▶ **Instructions to follow**: Copy every entry below line for line, changing nothing.
───── The records ─────
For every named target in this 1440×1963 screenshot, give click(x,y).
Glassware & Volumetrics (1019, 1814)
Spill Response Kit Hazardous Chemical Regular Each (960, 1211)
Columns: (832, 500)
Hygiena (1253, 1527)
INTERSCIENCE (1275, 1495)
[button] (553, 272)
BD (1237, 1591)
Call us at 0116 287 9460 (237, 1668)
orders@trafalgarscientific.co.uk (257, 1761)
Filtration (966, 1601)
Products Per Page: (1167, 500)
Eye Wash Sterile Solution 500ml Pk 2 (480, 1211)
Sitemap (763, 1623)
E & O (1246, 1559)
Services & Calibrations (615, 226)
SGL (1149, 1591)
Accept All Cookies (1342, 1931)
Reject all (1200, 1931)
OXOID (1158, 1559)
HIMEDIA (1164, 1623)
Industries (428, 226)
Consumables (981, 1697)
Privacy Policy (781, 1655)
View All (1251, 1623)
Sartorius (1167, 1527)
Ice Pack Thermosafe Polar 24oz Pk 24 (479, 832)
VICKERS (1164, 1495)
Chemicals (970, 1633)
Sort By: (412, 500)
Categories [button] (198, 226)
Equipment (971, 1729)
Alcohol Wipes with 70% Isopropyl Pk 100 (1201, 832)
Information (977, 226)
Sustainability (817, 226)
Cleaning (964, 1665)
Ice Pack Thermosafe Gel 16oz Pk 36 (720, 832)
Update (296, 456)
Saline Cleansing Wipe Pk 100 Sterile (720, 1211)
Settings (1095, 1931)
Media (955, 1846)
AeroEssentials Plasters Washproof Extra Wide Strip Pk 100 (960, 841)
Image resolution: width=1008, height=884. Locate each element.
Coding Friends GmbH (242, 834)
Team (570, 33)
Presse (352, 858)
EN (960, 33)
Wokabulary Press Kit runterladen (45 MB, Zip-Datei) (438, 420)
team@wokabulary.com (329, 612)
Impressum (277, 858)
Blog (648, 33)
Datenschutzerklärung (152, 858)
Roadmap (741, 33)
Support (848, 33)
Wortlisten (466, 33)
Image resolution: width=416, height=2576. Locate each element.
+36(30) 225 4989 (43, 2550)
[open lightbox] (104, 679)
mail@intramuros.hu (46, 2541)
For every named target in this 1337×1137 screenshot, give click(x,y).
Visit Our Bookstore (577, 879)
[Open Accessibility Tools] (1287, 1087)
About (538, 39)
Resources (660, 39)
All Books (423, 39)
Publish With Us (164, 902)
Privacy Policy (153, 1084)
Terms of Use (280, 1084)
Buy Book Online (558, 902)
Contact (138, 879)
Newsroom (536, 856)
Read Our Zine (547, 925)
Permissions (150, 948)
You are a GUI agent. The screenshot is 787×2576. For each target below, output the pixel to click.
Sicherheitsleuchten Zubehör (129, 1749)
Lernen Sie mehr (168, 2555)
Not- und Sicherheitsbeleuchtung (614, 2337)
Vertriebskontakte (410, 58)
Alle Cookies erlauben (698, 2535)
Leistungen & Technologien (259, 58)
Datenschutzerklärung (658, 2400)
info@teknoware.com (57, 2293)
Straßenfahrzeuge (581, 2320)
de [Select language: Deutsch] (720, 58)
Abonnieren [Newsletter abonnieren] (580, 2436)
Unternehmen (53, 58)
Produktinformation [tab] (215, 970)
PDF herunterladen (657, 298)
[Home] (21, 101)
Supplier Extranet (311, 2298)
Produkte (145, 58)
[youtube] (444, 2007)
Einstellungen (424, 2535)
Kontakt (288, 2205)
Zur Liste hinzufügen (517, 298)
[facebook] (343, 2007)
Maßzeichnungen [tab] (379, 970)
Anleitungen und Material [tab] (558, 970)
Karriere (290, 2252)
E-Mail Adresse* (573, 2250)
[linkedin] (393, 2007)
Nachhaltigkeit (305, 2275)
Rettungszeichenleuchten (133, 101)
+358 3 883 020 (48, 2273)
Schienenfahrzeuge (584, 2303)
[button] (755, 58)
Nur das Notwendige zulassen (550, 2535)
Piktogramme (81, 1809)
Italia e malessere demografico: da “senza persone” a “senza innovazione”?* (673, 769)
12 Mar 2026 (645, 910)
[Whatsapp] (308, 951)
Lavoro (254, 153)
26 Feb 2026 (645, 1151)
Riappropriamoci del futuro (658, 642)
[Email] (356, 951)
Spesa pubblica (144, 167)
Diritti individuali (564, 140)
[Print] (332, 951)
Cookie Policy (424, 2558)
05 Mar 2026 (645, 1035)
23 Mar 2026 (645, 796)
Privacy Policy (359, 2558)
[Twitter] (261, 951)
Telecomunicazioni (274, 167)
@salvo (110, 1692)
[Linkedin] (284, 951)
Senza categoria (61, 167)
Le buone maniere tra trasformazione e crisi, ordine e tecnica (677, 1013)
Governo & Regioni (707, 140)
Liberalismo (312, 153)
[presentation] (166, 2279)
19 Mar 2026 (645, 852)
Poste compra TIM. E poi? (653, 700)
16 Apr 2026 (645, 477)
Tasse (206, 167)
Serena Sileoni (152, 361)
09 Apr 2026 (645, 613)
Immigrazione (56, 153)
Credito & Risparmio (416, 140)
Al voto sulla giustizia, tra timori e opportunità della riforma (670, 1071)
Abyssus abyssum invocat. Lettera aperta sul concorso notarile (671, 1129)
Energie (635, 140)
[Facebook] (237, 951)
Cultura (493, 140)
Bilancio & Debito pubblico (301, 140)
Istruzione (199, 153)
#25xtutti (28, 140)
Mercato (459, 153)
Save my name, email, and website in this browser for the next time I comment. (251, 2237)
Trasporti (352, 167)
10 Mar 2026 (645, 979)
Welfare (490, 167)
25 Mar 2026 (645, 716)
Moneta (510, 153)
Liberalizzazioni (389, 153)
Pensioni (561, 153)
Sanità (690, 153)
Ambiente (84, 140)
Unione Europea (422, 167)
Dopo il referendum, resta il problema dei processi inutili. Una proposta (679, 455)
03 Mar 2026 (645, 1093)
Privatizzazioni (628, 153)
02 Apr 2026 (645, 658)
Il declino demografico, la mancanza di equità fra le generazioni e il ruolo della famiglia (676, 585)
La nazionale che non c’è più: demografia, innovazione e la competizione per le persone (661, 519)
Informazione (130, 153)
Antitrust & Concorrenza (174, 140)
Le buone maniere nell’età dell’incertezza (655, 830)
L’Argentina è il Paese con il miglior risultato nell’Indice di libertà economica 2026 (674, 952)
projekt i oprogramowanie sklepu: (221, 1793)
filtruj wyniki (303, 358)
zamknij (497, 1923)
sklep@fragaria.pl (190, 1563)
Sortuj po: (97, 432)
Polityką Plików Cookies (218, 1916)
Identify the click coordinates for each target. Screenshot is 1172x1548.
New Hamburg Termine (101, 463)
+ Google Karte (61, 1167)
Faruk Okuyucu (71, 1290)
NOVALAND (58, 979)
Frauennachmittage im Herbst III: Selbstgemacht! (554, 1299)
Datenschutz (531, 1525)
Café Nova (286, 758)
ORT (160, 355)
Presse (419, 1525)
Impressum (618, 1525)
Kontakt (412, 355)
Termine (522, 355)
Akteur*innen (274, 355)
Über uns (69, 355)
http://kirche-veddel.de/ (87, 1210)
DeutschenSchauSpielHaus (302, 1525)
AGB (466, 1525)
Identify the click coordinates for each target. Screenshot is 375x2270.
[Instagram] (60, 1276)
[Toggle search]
─────
▶ **Exercise solution**:
For every named target in this 1440×1963 screenshot, give click(x,y).
Glassware & Volumetrics (1019, 1814)
Spill Response Kit Hazardous Chemical Regular Each (960, 1211)
Columns: (832, 500)
Hygiena (1253, 1527)
INTERSCIENCE (1275, 1495)
[button] (553, 272)
BD (1237, 1591)
Call us at 0116 287 9460 (237, 1668)
orders@trafalgarscientific.co.uk (257, 1761)
Filtration (966, 1601)
Products Per Page: (1167, 500)
Eye Wash Sterile Solution 500ml Pk 2 (480, 1211)
Sitemap (763, 1623)
E & O (1246, 1559)
Services & Calibrations (615, 226)
SGL (1149, 1591)
Accept All Cookies (1342, 1931)
Reject all (1200, 1931)
OXOID (1158, 1559)
HIMEDIA (1164, 1623)
Industries (428, 226)
Consumables (981, 1697)
Privacy Policy (781, 1655)
View All (1251, 1623)
Sartorius (1167, 1527)
Ice Pack Thermosafe Polar 24oz Pk 24 (479, 832)
VICKERS (1164, 1495)
Chemicals (970, 1633)
Sort By: (412, 500)
Categories [button] (198, 226)
Equipment (971, 1729)
Alcohol Wipes with 70% Isopropyl Pk 100 (1201, 832)
Information (977, 226)
Sustainability (817, 226)
Cleaning (964, 1665)
Ice Pack Thermosafe Gel 16oz Pk 36 (720, 832)
Update (296, 456)
Saline Cleansing Wipe Pk 100 Sterile (720, 1211)
Settings (1095, 1931)
Media (955, 1846)
AeroEssentials Plasters Washproof Extra Wide Strip Pk 100 (960, 841)
Image resolution: width=1008, height=884. Locate each element.
Coding Friends GmbH (242, 834)
Team (570, 33)
Presse (352, 858)
EN (960, 33)
Wokabulary Press Kit runterladen (45 MB, Zip-Datei) (438, 420)
team@wokabulary.com (329, 612)
Impressum (277, 858)
Blog (648, 33)
Datenschutzerklärung (152, 858)
Roadmap (741, 33)
Support (848, 33)
Wortlisten (466, 33)
Image resolution: width=416, height=2576. Locate each element.
+36(30) 225 4989 (43, 2550)
[open lightbox] (104, 679)
mail@intramuros.hu (46, 2541)
For every named target in this 1337×1137 screenshot, give click(x,y).
Visit Our Bookstore (577, 879)
[Open Accessibility Tools] (1287, 1087)
About (538, 39)
Resources (660, 39)
All Books (423, 39)
Publish With Us (164, 902)
Privacy Policy (153, 1084)
Terms of Use (280, 1084)
Buy Book Online (558, 902)
Contact (138, 879)
Newsroom (536, 856)
Read Our Zine (547, 925)
Permissions (150, 948)
You are a GUI agent. The screenshot is 787×2576. For each target below, output the pixel to click.
Sicherheitsleuchten Zubehör (129, 1749)
Lernen Sie mehr (168, 2555)
Not- und Sicherheitsbeleuchtung (614, 2337)
Vertriebskontakte (410, 58)
Alle Cookies erlauben (698, 2535)
Leistungen & Technologien (259, 58)
Datenschutzerklärung (658, 2400)
info@teknoware.com (57, 2293)
Straßenfahrzeuge (581, 2320)
de [Select language: Deutsch] (720, 58)
Abonnieren [Newsletter abonnieren] (580, 2436)
Unternehmen (53, 58)
Produktinformation [tab] (215, 970)
PDF herunterladen (657, 298)
[Home] (21, 101)
Supplier Extranet (311, 2298)
Produkte (145, 58)
[youtube] (444, 2007)
Einstellungen (424, 2535)
Kontakt (288, 2205)
Zur Liste hinzufügen (517, 298)
[facebook] (343, 2007)
Maßzeichnungen [tab] (379, 970)
Anleitungen und Material [tab] (558, 970)
Karriere (290, 2252)
E-Mail Adresse* (573, 2250)
[linkedin] (393, 2007)
Nachhaltigkeit (305, 2275)
Rettungszeichenleuchten (133, 101)
+358 3 883 020 (48, 2273)
Schienenfahrzeuge (584, 2303)
[button] (755, 58)
Nur das Notwendige zulassen (550, 2535)
Piktogramme (81, 1809)
Italia e malessere demografico: da “senza persone” a “senza innovazione”?* (673, 769)
12 Mar 2026 (645, 910)
[Whatsapp] (308, 951)
Lavoro (254, 153)
26 Feb 2026 (645, 1151)
Riappropriamoci del futuro (658, 642)
[Email] (356, 951)
Spesa pubblica (144, 167)
Diritti individuali (564, 140)
[Print] (332, 951)
Cookie Policy (424, 2558)
05 Mar 2026 (645, 1035)
23 Mar 2026 (645, 796)
Privacy Policy (359, 2558)
[Twitter] (261, 951)
Telecomunicazioni (274, 167)
@salvo (110, 1692)
[Linkedin] (284, 951)
Senza categoria (61, 167)
Le buone maniere tra trasformazione e crisi, ordine e tecnica (677, 1013)
Governo & Regioni (707, 140)
Liberalismo (312, 153)
[presentation] (166, 2279)
19 Mar 2026 (645, 852)
Poste compra TIM. E poi? (653, 700)
16 Apr 2026 (645, 477)
Tasse (206, 167)
Serena Sileoni (152, 361)
09 Apr 2026 (645, 613)
Immigrazione (56, 153)
Credito & Risparmio (416, 140)
Al voto sulla giustizia, tra timori e opportunità della riforma (670, 1071)
Abyssus abyssum invocat. Lettera aperta sul concorso notarile (671, 1129)
Energie (635, 140)
[Facebook] (237, 951)
Cultura (493, 140)
Bilancio & Debito pubblico (301, 140)
Istruzione (199, 153)
#25xtutti (28, 140)
Mercato (459, 153)
Save my name, email, and website in this browser for the next time I comment. (251, 2237)
Trasporti (352, 167)
10 Mar 2026 (645, 979)
Welfare (490, 167)
25 Mar 2026 (645, 716)
Moneta (510, 153)
Liberalizzazioni (389, 153)
Pensioni (561, 153)
Sanità (690, 153)
Ambiente (84, 140)
Unione Europea (422, 167)
Dopo il referendum, resta il problema dei processi inutili. Una proposta (679, 455)
03 Mar 2026 (645, 1093)
Privatizzazioni (628, 153)
02 Apr 2026 (645, 658)
Il declino demografico, la mancanza di equità fra le generazioni e il ruolo della famiglia (676, 585)
La nazionale che non c’è più: demografia, innovazione e la competizione per le persone (661, 519)
Informazione (130, 153)
Antitrust & Concorrenza (174, 140)
Le buone maniere nell’età dell’incertezza (655, 830)
L’Argentina è il Paese con il miglior risultato nell’Indice di libertà economica 2026 (674, 952)
projekt i oprogramowanie sklepu: (221, 1793)
filtruj wyniki (303, 358)
zamknij (497, 1923)
sklep@fragaria.pl (190, 1563)
Sortuj po: (97, 432)
Polityką Plików Cookies (218, 1916)
Identify the click coordinates for each target. Screenshot is 1172x1548.
New Hamburg Termine (101, 463)
+ Google Karte (61, 1167)
Faruk Okuyucu (71, 1290)
NOVALAND (58, 979)
Frauennachmittage im Herbst III: Selbstgemacht! (554, 1299)
Datenschutz (531, 1525)
Café Nova (286, 758)
ORT (160, 355)
Presse (419, 1525)
Impressum (618, 1525)
Kontakt (412, 355)
Termine (522, 355)
Akteur*innen (274, 355)
Über uns (69, 355)
http://kirche-veddel.de/ (87, 1210)
DeutschenSchauSpielHaus (302, 1525)
AGB (466, 1525)
Identify the click coordinates for each target. Screenshot is 375x2270.
[Instagram] (60, 1276)
[Toggle search]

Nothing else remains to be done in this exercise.